Minister of Housing and Urbanism
- In office 11 March 1994 – 24 July 1997
- President: Eduardo Frei Ruíz-Tagle
- Preceded by: Alberto Etchegaray
- Succeeded by: Sergio Henríquez

Personal details
- Born: 13 July 1956 (age 70) Río Bueno, Chile
- Party: Christian Democratic Party;
- Spouse: Roxana Varas
- Children: Five
- Alma mater: University of Chile (B.Sc)
- Occupation: Politician
- Profession: Business administrator Economist

= Edmundo Hermosilla =

Chilean politician

Edmundo Hermosilla Hermosilla (born 13 July 1956) is a Chilean politician who served as minister of State under Eduardo Frei Ruíz-Tagle's government (1994–2000).

He was president of the retail company CMR Fallabella.

==Early life==
Hermosilla completed his primary education at the public school in Río Bueno and his secondary education at the Instituto Salesiano de Valdivia. In 1973, he enrolled at the University of Chile, where he earned a degree in business administration (ingeniero comercial).

He began his professional career at the finance company Finamsur before joining the Banco A. Edwards. He later moved to Citibank Chile, where he rose to the position of vice president.

In March 1990, following the inauguration of President Patricio Aylwin, Hermosilla became Manager of Development and State-Owned Enterprises at the Production Development Corporation (CORFO), where he oversaw the privatization of the corporation's financial assets. During this period, he also was chairman of Edelnor and as a director of Esval, among other state-controlled companies.

Between 1992 and 1994, he was chief executive officer of Banco BHIF, a bank controlled by the Said family. During his tenure, he led the institution's legal dispute with businessman Francisco Javier Errázuriz Talavera, the former owner of Banco Nacional, which BHIF had acquired.

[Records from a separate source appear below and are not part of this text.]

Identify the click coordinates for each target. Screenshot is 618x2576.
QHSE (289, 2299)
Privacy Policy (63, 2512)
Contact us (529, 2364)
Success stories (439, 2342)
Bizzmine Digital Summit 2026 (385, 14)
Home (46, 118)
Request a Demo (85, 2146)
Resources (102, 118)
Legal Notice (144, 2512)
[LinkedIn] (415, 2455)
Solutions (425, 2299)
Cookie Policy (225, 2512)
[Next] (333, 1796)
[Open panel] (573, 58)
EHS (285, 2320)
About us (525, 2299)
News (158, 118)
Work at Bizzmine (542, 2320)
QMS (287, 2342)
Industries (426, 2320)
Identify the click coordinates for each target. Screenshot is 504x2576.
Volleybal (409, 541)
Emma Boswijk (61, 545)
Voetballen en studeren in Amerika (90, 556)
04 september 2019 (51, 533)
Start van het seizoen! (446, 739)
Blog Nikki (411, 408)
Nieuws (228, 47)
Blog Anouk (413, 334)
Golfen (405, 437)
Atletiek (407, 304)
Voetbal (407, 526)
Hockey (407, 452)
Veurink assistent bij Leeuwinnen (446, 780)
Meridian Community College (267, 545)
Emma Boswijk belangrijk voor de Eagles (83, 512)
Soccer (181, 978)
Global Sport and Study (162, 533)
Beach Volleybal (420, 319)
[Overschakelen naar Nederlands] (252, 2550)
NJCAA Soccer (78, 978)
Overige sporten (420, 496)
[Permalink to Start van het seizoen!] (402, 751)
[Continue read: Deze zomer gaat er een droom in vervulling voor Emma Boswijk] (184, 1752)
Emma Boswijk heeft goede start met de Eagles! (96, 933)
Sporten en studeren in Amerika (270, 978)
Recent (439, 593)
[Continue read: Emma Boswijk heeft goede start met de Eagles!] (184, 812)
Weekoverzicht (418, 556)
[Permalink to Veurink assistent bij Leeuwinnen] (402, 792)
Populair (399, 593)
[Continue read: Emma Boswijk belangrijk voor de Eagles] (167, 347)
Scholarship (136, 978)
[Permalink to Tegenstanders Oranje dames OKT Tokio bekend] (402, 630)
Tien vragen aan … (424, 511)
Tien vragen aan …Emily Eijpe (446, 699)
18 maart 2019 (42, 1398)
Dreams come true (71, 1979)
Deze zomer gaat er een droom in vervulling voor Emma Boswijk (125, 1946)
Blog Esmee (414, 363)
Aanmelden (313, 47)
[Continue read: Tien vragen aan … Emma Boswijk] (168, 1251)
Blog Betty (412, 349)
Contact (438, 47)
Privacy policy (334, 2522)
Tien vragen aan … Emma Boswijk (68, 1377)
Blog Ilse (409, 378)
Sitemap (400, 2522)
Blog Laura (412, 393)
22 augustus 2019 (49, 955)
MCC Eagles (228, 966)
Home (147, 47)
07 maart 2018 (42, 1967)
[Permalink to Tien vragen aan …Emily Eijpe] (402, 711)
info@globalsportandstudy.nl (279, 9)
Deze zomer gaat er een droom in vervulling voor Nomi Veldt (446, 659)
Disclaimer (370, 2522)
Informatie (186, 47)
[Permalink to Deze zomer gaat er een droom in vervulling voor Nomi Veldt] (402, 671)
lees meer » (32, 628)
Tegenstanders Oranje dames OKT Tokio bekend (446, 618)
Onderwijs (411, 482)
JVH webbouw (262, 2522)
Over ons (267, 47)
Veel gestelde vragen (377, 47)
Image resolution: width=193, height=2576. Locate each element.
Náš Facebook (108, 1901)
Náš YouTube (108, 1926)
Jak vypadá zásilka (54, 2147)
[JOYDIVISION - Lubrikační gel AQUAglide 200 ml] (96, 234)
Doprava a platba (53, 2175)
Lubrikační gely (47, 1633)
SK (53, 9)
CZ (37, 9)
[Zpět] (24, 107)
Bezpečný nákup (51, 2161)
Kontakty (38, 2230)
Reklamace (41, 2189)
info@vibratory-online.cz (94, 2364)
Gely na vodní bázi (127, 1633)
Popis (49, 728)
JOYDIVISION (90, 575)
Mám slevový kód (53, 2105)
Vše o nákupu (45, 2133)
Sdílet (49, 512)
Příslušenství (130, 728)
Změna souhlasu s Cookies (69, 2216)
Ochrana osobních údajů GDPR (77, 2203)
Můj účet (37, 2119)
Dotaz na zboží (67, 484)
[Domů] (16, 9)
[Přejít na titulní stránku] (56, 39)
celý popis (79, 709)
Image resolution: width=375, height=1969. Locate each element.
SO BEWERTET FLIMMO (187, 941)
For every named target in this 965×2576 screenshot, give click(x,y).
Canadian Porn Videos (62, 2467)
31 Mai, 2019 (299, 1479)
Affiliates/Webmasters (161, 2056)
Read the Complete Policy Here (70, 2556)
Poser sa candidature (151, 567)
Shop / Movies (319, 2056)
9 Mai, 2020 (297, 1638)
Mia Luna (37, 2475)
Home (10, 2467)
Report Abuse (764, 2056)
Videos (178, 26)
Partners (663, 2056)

In February 1993, while attending the World Economic Forum in Switzerland, he was selected as one of the organization's 200 Global Leaders for Tomorrow.

==Ministerial career==
Supported by leading Christian Democratic figures, including his friend Gutenberg Martínez, Hermosilla was appointed Minister of Housing and Urbanism by President Eduardo Frei Ruiz-Tagle in March 1994. He served until July 1997. During his tenure, he promoted major urban development initiatives, including the National Urban Development Policy and the construction of approximately 500,000 housing units.

His ministerial career came to an abrupt end in 1997 following the Copeva housing scandal. Nearly 7,000 homes built by the company in the Bajos de Mena neighborhood of Puente Alto suffered severe flooding, exposing serious deficiencies in government oversight. The controversy intensified after it became public that Hermosilla had received a mare as a gift from Francisco Pérez Yoma, owner of Copeva, shortly after the housing contract had been signed. Although Hermosilla maintained that the gift had no influence on his official duties and personally initiated legal proceedings against Copeva, the scandal ultimately led to his resignation.

==Later life==
After leaving the Ministry of Housing and Urbanism, Hermosilla joined Dersa, the holding company of the Del Río business group, which later became a shareholder of Falabella. He was the company's chief executive officer until August 2009, after which he remained on the boards of several subsidiaries, including Banco Falabella and Derco.

Hermosilla is also a shareholder of Azul Azul, the company that holds the concession to operate the assets of Universidad de Chile football club.

Since April 2014, he has been chairman of CMR Falabella.

He is married to catechist Roxana Varas, with whom he has five children: Edmundo, Cristóbal, Sebastián, María de los Ángeles, and Ignacio.